Records drawn from a dataset
★ ★ ★ ★ ★ ★ ★

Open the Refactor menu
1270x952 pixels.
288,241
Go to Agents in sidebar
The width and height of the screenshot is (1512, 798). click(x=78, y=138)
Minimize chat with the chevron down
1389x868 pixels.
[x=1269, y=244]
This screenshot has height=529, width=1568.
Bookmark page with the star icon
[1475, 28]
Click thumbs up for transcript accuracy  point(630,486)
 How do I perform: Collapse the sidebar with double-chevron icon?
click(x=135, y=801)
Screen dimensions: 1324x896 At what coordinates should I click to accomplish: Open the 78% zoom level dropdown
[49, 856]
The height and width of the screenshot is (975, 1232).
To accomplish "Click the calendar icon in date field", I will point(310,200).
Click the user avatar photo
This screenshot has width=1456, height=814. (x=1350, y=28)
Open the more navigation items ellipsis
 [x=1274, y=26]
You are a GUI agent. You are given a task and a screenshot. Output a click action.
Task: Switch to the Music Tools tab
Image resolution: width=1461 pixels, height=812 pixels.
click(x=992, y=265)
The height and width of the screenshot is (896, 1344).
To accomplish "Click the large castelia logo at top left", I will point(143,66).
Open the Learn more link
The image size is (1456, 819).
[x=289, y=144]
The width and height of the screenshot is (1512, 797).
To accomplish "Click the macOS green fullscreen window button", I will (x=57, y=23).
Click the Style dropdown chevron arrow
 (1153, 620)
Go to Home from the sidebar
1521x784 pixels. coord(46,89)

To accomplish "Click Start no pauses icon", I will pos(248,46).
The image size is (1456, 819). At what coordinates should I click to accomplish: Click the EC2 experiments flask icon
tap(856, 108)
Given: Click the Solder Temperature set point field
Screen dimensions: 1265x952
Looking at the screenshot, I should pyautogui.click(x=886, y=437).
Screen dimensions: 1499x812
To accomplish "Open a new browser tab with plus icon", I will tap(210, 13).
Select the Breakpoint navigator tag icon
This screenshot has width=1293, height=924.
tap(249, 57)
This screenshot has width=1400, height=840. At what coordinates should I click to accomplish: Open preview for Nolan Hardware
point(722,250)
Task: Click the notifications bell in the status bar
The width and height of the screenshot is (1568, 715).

★ ★ ★ ★ ★ ★ ★

■ EXERCISE DESCRIPTION: Pull each line containing the word "field" out of the data above.

■ RESPONSE TO THIS EXERCISE:
To accomplish "Click the calendar icon in date field", I will point(310,200).
Given: Click the Solder Temperature set point field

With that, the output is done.